Your instructions: Beneath this instruction is a block of data; output from it exactly the lines that run from the one containing "Where should I click to: Click the Macrophages" through the one containing "Task: Expand the Tabela de Preço dropdown", inclusive.

[Records from a collection]
Start of Block

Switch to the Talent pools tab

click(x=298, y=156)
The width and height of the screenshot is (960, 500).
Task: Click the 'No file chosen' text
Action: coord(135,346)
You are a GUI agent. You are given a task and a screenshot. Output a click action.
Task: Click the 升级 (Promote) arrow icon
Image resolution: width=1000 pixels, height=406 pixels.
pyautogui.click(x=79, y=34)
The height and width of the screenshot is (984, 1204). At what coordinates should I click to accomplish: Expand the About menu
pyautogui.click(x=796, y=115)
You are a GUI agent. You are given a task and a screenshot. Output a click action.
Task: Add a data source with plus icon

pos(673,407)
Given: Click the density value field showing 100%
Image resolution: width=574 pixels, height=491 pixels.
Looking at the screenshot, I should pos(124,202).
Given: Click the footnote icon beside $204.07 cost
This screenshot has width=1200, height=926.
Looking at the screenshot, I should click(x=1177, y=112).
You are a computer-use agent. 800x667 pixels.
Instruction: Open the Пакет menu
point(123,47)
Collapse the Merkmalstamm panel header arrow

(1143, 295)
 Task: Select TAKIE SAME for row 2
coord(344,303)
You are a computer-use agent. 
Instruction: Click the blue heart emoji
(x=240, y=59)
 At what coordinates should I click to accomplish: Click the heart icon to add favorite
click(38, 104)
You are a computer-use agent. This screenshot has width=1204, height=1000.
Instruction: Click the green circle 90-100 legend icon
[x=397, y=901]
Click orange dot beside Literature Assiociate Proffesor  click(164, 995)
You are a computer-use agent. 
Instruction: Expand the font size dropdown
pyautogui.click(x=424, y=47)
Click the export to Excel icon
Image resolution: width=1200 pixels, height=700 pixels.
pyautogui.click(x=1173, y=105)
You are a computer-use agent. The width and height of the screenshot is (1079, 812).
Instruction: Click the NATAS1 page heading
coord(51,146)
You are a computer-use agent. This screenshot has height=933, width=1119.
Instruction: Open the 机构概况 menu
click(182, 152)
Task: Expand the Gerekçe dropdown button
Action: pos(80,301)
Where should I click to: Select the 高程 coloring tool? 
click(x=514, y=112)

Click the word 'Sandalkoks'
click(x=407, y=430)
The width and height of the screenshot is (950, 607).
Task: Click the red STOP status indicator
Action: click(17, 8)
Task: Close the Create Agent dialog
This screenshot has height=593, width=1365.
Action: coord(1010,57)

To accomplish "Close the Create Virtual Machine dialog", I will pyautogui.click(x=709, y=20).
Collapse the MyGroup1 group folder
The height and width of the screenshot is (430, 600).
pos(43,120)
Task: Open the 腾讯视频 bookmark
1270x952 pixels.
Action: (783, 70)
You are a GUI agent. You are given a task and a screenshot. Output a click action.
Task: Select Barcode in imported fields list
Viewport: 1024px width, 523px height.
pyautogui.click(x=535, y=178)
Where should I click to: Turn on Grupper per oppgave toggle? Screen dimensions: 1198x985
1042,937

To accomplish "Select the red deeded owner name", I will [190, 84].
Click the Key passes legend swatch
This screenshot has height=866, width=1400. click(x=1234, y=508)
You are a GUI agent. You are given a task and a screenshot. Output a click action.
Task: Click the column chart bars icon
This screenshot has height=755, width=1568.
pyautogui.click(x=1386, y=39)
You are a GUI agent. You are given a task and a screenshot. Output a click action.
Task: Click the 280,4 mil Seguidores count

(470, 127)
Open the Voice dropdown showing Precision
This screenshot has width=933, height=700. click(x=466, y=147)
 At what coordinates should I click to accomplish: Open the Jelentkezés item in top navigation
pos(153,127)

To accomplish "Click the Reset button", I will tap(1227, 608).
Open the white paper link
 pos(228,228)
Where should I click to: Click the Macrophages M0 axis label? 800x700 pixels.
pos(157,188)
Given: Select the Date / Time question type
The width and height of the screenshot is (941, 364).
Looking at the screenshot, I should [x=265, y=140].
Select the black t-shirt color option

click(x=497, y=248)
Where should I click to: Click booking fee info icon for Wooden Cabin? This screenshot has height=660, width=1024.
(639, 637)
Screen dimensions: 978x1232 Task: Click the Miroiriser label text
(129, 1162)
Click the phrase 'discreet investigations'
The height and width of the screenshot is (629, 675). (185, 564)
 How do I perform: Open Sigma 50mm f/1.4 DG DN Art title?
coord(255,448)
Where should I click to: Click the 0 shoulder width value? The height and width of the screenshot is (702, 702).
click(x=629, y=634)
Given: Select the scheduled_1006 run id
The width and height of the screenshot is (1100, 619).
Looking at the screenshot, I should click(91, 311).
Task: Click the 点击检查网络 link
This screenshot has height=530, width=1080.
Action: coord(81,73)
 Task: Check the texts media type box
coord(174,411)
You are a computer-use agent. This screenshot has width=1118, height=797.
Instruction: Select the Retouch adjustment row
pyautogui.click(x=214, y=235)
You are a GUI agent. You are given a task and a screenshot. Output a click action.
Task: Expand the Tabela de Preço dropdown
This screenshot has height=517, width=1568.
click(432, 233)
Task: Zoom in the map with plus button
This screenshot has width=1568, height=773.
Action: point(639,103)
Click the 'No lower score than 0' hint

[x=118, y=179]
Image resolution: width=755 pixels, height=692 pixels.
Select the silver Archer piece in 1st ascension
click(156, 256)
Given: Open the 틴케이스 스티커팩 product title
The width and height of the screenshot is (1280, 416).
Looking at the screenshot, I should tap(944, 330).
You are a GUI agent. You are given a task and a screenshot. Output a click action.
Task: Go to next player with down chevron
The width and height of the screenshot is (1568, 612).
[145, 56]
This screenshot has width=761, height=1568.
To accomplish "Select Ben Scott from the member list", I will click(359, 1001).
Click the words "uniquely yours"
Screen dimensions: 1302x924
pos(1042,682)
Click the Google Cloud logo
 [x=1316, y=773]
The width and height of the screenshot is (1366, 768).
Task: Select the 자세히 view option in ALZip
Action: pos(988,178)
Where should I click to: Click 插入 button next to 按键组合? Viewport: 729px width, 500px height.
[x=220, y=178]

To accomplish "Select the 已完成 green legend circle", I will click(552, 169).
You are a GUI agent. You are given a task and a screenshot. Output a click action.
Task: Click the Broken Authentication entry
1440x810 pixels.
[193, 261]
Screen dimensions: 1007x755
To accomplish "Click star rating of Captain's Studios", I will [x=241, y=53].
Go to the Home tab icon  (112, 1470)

End of Block

Answer to this task:
Where should I click to: Click the Macrophages M0 axis label? 800x700 pixels.
pos(157,188)
Given: Select the Date / Time question type
The width and height of the screenshot is (941, 364).
Looking at the screenshot, I should [x=265, y=140].
Select the black t-shirt color option

click(x=497, y=248)
Where should I click to: Click booking fee info icon for Wooden Cabin? This screenshot has height=660, width=1024.
(639, 637)
Screen dimensions: 978x1232 Task: Click the Miroiriser label text
(129, 1162)
Click the phrase 'discreet investigations'
The height and width of the screenshot is (629, 675). (185, 564)
 How do I perform: Open Sigma 50mm f/1.4 DG DN Art title?
coord(255,448)
Where should I click to: Click the 0 shoulder width value? The height and width of the screenshot is (702, 702).
click(x=629, y=634)
Given: Select the scheduled_1006 run id
The width and height of the screenshot is (1100, 619).
Looking at the screenshot, I should click(91, 311).
Task: Click the 点击检查网络 link
This screenshot has height=530, width=1080.
Action: coord(81,73)
 Task: Check the texts media type box
coord(174,411)
You are a computer-use agent. This screenshot has width=1118, height=797.
Instruction: Select the Retouch adjustment row
pyautogui.click(x=214, y=235)
You are a GUI agent. You are given a task and a screenshot. Output a click action.
Task: Expand the Tabela de Preço dropdown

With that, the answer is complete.